Wynonna Judd will perform at CMC Rocks the Hunter on Sunday.
The Daily Mercury reports,
American country music singer Wynonna Judd is set to sparkle in her one-off Australian show this weekend.
And it might have something to do with all those rhinestones she packed in her suitcase.
The five-time Grammy winner is in the country to perform exclusively at the annual CMC Rocks the Hunter country music festival on Sunday.
As someone who's been from "the Opry to Oprah", not to mention sold more than 30 million albums, Judd is never shy of a story to tell.
In this Q&A she shares a few of them with veteran radio host Trevor Smith.

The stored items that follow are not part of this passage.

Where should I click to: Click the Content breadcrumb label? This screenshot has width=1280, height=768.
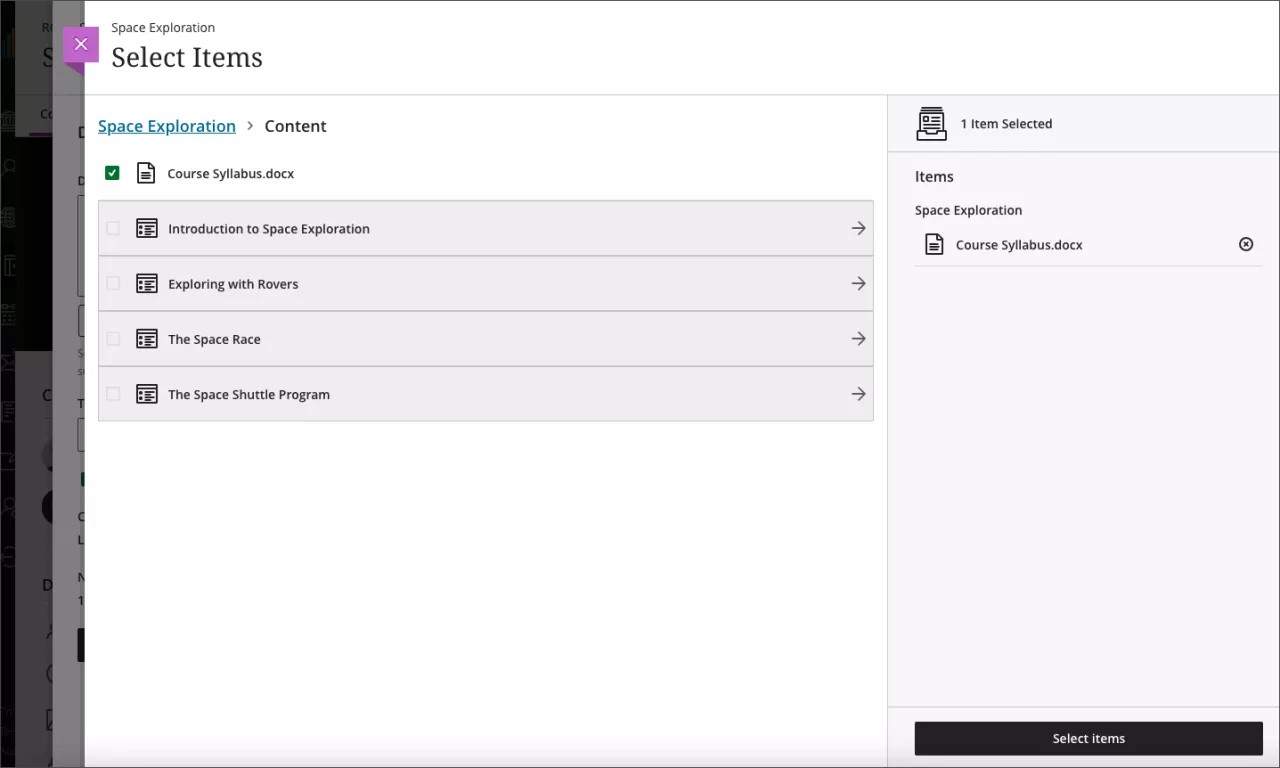[295, 126]
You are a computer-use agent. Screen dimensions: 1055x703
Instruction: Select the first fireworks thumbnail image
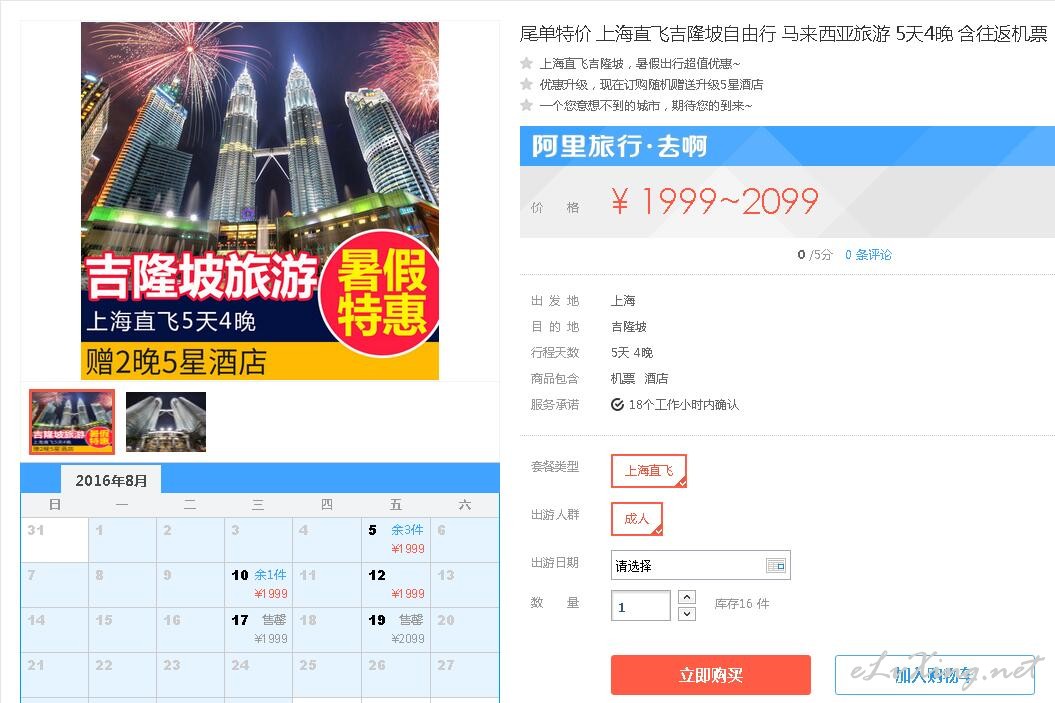(x=72, y=422)
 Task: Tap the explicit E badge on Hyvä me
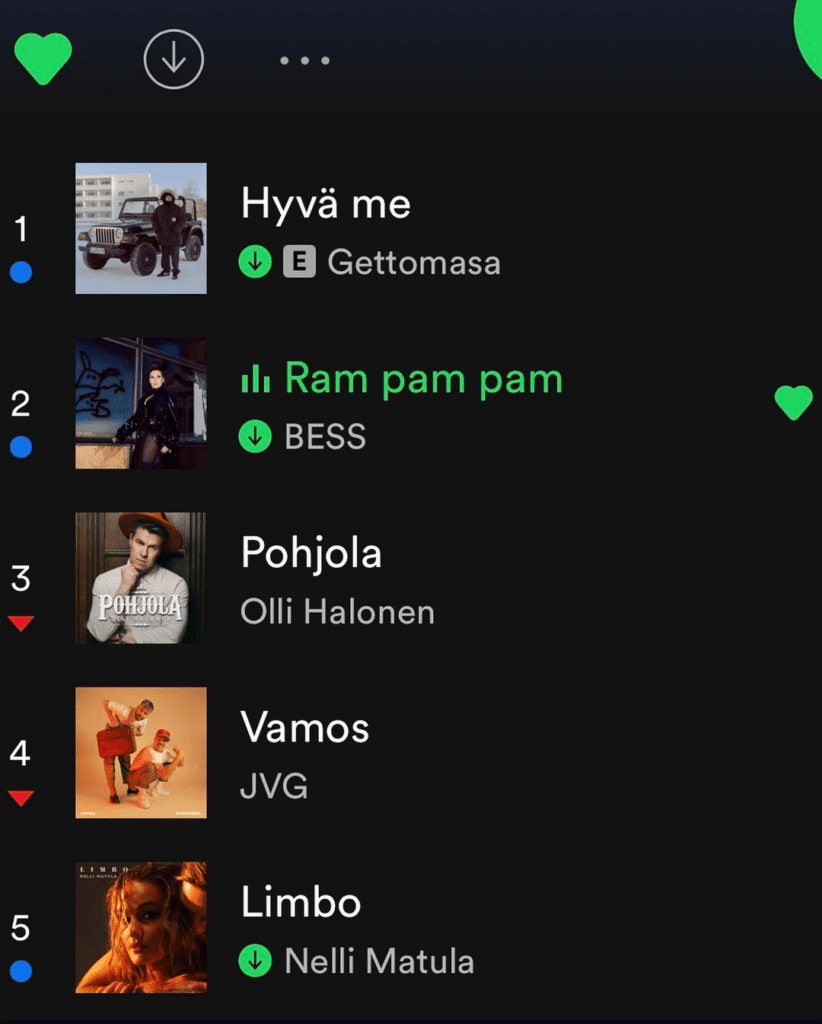(299, 263)
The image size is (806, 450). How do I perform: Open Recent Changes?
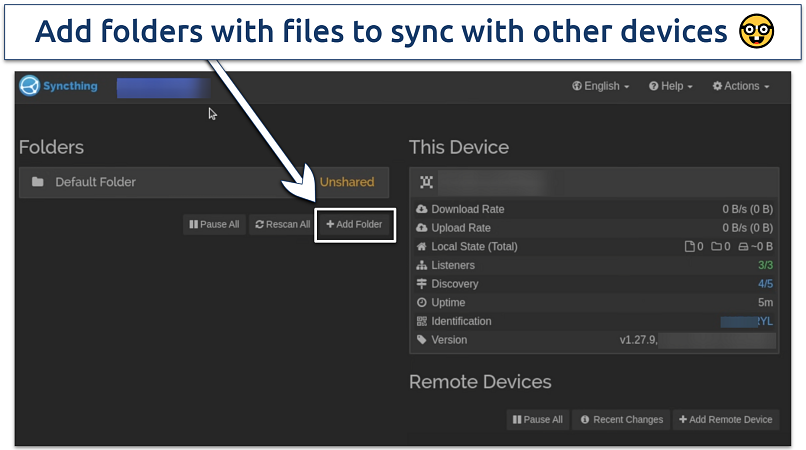620,420
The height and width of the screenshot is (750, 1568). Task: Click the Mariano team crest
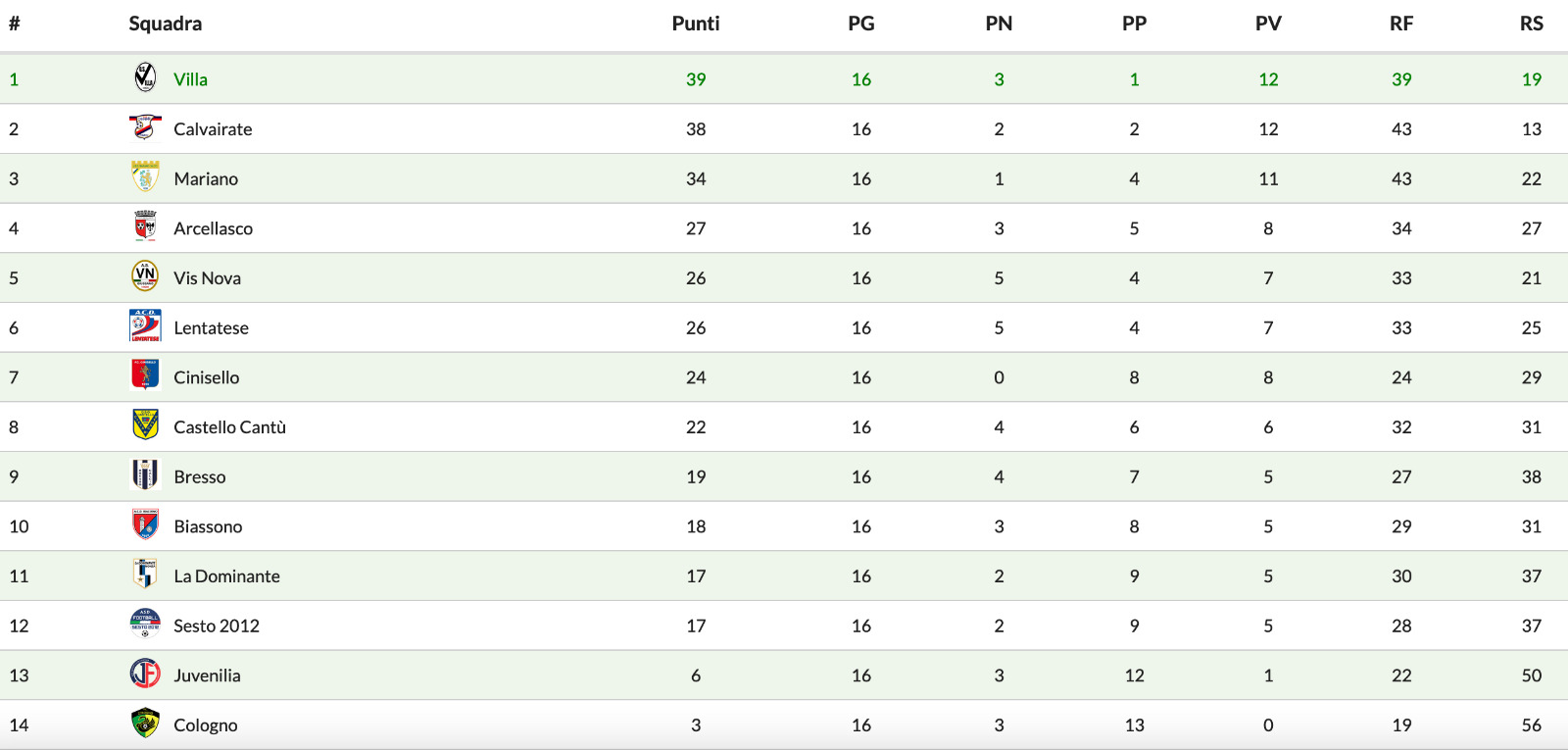click(x=145, y=177)
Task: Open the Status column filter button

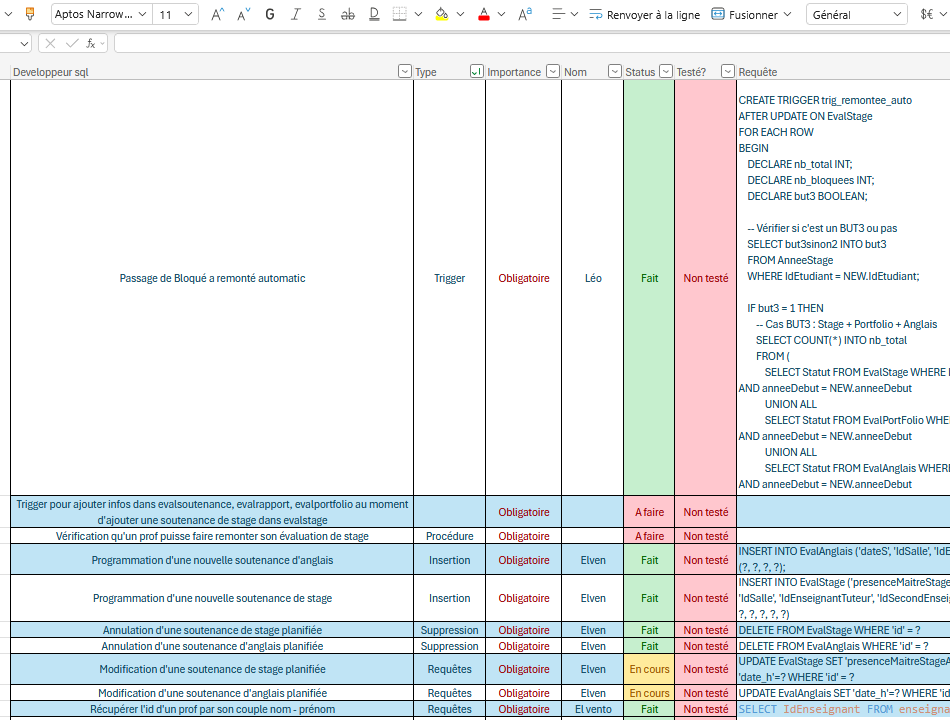Action: (665, 72)
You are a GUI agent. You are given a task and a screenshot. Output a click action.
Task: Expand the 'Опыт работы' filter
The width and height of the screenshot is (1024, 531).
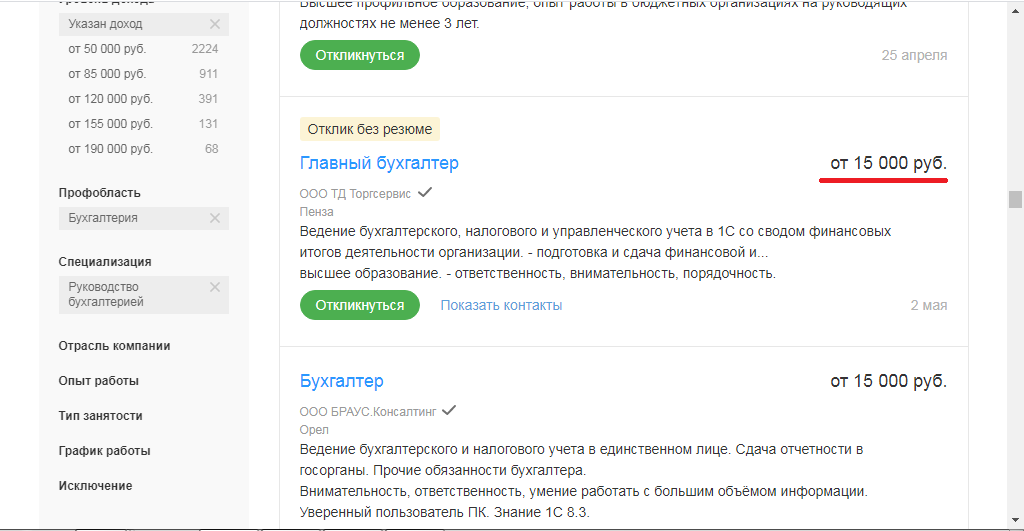[99, 381]
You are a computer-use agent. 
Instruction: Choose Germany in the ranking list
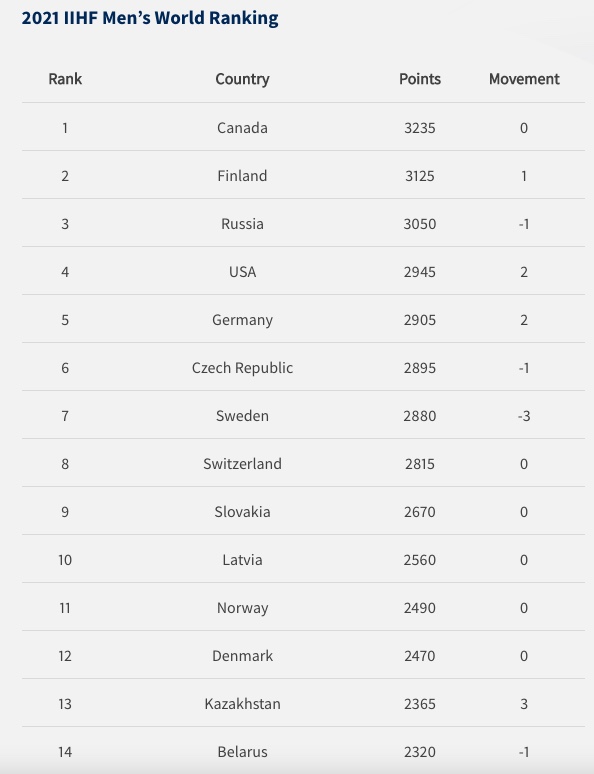coord(242,320)
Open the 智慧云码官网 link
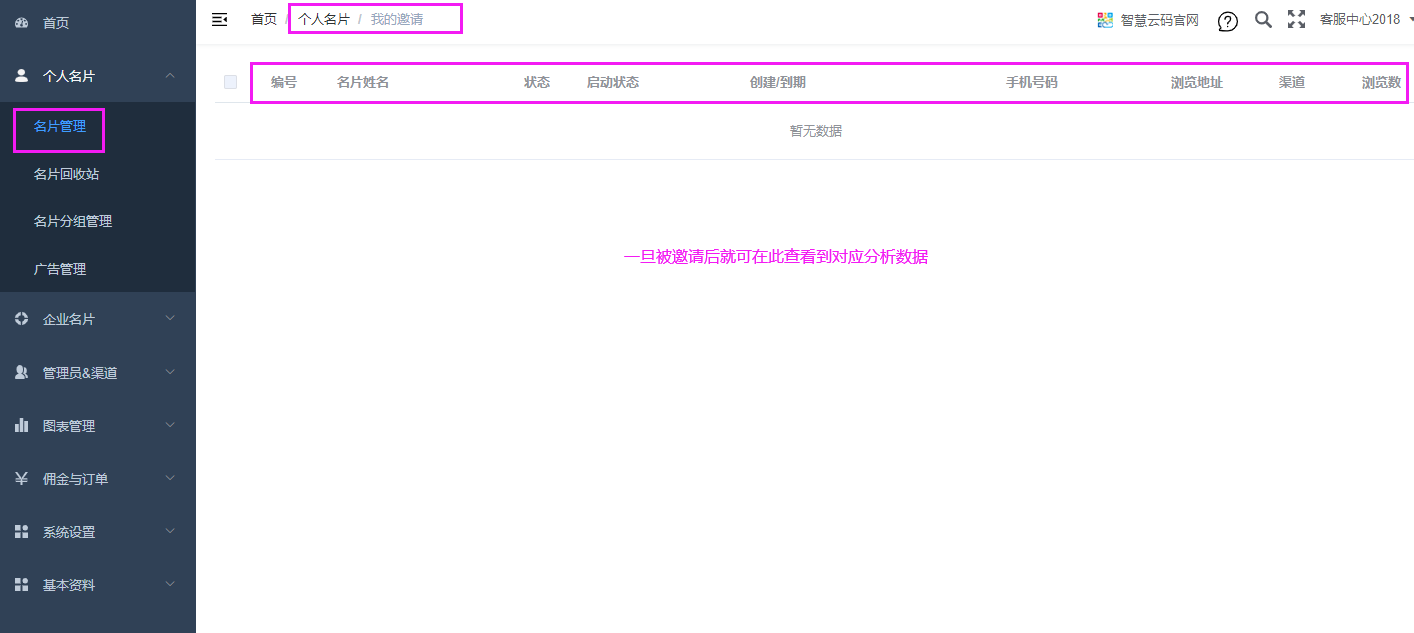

Q: How do you feel about your instrument that you've been blessed with?
A: I was born on a mountaintop in Kentucky with no TV, no telephone and I had a guitar. So I was blessed with the fact that I had to resort to my own creativity, which means you don't need an iPad, an iPhone or a computer. You just have a God-given gift, which everyone has. I just learned how to use it because I didn't have distractions. I didn't have things pulling me away from music.
Q: When you're on stage in Australia, what will the set comprise of roughly?
A: I'm such a work in progress, not least because I never know what I'm going to do on stage - and that's the beauty of live. That's why I say there will always need to be movies and theatres and the live performance because something remarkable happens between the singer and the listener. That live thing where you come on stage and everything's uncertain and there's that raw, unpredictability and you just feel like you're flying. It's the closest thing to flying I've ever experienced.
You're gonna hear classic music from the past - from the '80s and '90s when Mom and I were playing all over the place, being "America's sweethearts", I think they call us at the time. You're gonna hear that, and you're gonna hear the song I did with Jeff Beck - I Wanna Know What Love Is - the rock classic. Then I'm gonna turn around and sing some kind of poetry that the Baby Boomers will identify with, because I just finished a record of all classics because we're losing our legends in country music.
Q: We've got a saying down here. Whenever there's a problem, at the end of the day, "she'll be right". Whatever happens, it'll be okay. She'll be right. Do you relate to that, especially after your health scares in 2010?
A: I'm such a survivor, that fits right into where I'm at in my life. I've seriously been on Oprah eighteen times. I'm one of the most invited guests on her show, because I have all these sayings. I'm like you, I have these things that I live by. I actually have them on my mirror. Affirmations, I call them. Like, you know what, are you gonna be better or bitter for something. To me, I've come through so much crap. I've been through so much. If you read my story, it's like "How in the world did she make it?". I just have such a determination to show up and wait for a miracle to happen. I have such an ability to go "You know what… suit up and show up. Don't leave before the miracle happens". If you want your miracle, then you have to get there.
Q: Why is it do you think you made such a deep and meaningful connection with Oprah?
A: Because I'm such a work in progress. I haven't arrived to that place where I can just sit back and say "I've got $10 million in the bank. I'm just gonna do things because I've got nothing better to do". I am always on some kind of adventure. I think she really enjoys talking to me about it. The last time I did her show, one of my proudest moments with her, she actually leaned into me and said "I just learned something from you". She said "I'm gonna use this in my next meeting". And I got the biggest kick out of that, because I thought here's Oprah - who I've known for 25 years, before the big time - and to me she's just a girl from the South and I knew her from being here in Nashville. So she's a friend. I didn't see her as Oprah, the icon. I just see her as a working woman who really connects with the people. So to me, I think it's because I am so uncertain about what's next. I never know from one year to the next. Does that make sense? There's no formula, there's no manual.
Q: Martina McBride just released a song called Teenage Daughters. What's your take on teenage daughters?
A: I can tell you this, my friend. I spend a lot of time on my knees. I am some day gonna write a book about all the things not to do. I think it's one of the hardest jobs I'll ever love. It is the most rewarding, sweet, tender moment and then it can go straight to hell in 30 seconds. I'm very serious. You never know what you're gonna get, walking through that door. I think I'll call the book "Paybacks are Hell". I've lived it and she's just like me, only she has a louder voice and more of an idea of how to get away with things at a much earlier age than I did. At least at 15 I still feared my mother. Cause I know I'd be on the ground if I said the things that she tried to say and get away with. I won't let her have the internet because of that. Most people look at me like I'm from another country, like Little House on the Prairie back in the 1800s or something, because she doesn't have a phone or a computer.
CMC Rocks the Hunter plays the Hope Estate Winery in Pokolbin, NSW tomorrow through Sunday.